In den Wintermonaten hatte Vater in seiner Tierpräparation genug zu tun. Er zeigte mir, wie man den verendeten oder geschossenen Tieren das Fell über die Ohren zieht und damit kam ich bald gut zurecht. Viele Naturfreunde brachten Tiere zum Präparieren (Ausstopfen). Gefühlt gab es damals das Dreifache an Artenvielfalt im Vergleich zu heute auf und um die Bauernhöfe herum. Heute sind hauptsächlich geschützte Dohlen, Elstern und Krähen unterwegs und die sorgen mit dafür, dass Rebhühner, Fasane, Hasen und Co keine großen Chancen mehr haben.

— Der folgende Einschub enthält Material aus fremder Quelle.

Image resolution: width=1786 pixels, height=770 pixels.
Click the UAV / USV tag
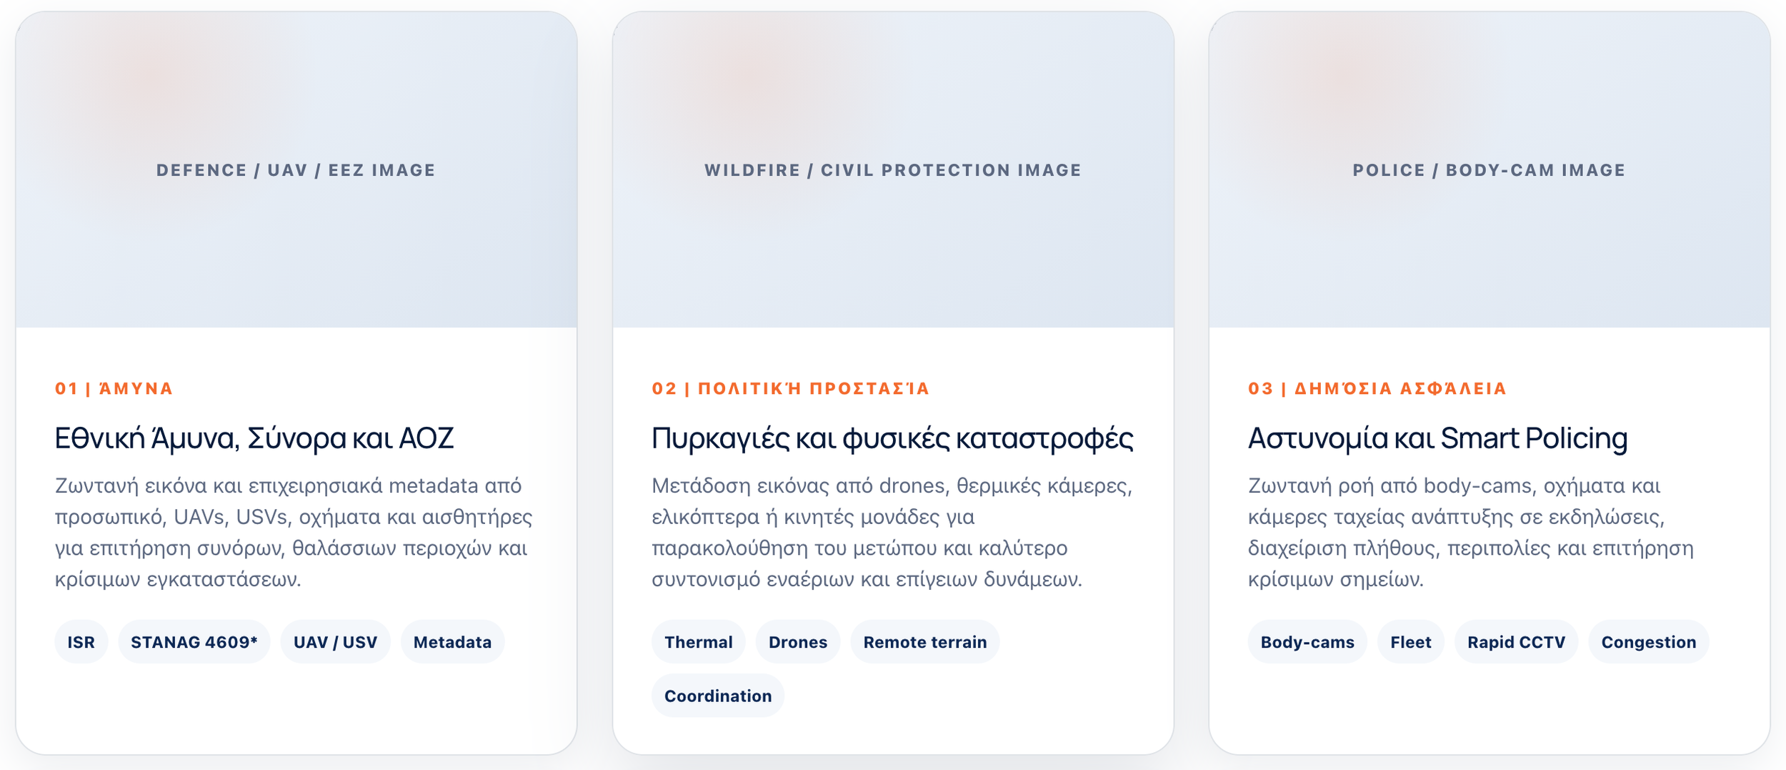coord(335,642)
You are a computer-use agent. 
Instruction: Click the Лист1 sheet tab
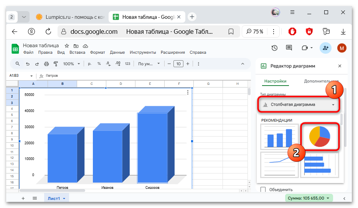(x=56, y=198)
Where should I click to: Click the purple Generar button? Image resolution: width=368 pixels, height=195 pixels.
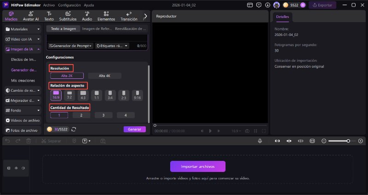[x=134, y=130]
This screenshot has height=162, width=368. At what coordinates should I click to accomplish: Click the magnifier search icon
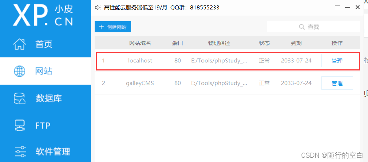[x=302, y=27]
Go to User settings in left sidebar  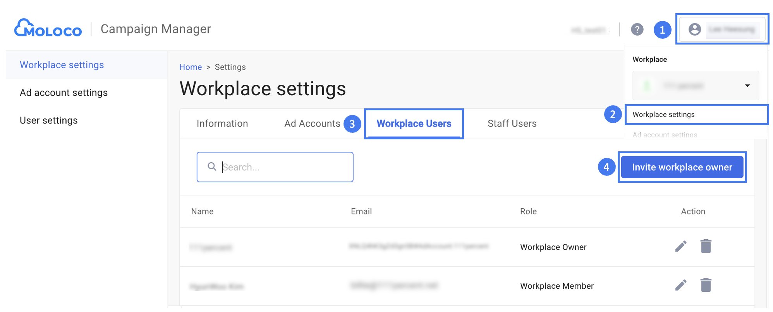pos(48,121)
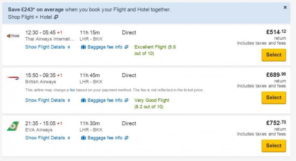Expand Show Flight Details for British Airways
The width and height of the screenshot is (296, 161).
tap(47, 100)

Vater des Autors mit präpariertem Vogel – eine einträgliche Wintertätigkeit

Um 1965 kam auch schon mal ein geschütztes Tier auf tragische Weise ums Leben. An einem Nachmittag brachte ein Taubenfreund einen Sperber zum Ausstopfen. Zu meinem Vater sagte er, dass der arme Vogel an einer Stromleitung ums Leben kam. Ich fing sofort damit an, dem Sperber das Fell über die Ohren zu ziehen. Dabei rollte mir schon eine 6 Millimeter-Kugel über den Tisch und ich hatte nichts besseres zu tun, als meinem Vater im Beisein des Kunden den Sachverhalt zu erklären. Der Taubenfreund wurde schon verlegen und Vater meinte, dass ich nur den Auftrag hätte, den Sperber abzuziehen, die Todesursache sollte mir gleichgültig sein! Den Taubenfreund konnte ich aber auch gut verstehen, denn der Sperber hatte wahrscheinlich schon viele seiner Tauben erledigt.

Getreideernte

Als ca. zehnjähriger Junge habe ich begriffen wie das Getreide geerntet wurde. Vater schnitt mit seinem Said (kurze Sense) und Haken die Ecken vom Roggenfeld los und die Garben banden meine älteren Schwestern zusammen. Jetzt konnten wir mit unserem 16-er Lanz vor einem Mähbinder das Feld von einer Seite her mähen und binden. Die vom Mähbinder abgelegten Garben stellten meine Schwestern zu Gasten zusammen und mein 358 Tage jüngerer Bruder und ich gaben ebenfalls unser Bestes. Die meisten Getreidegarben wurden nach 10 bis 20 Tagen, je nach Wetterlage, in die Scheune gepackt und der Rest draußen in eine Garbenmiete. Diese machten ein paar Wochen später als erste den Weg durch den Standdrescher.

Getreideernte


Auf jeden Fall waren damals unendlich viele von Gottes Geschöpfen zu sehen und zu hören. Heute gelten in der meist industriellen Landwirtschaft Schwalben und Co. als Ungeziefer, nur dass massenweise zu Weltmarktpreisen produziert werden kann!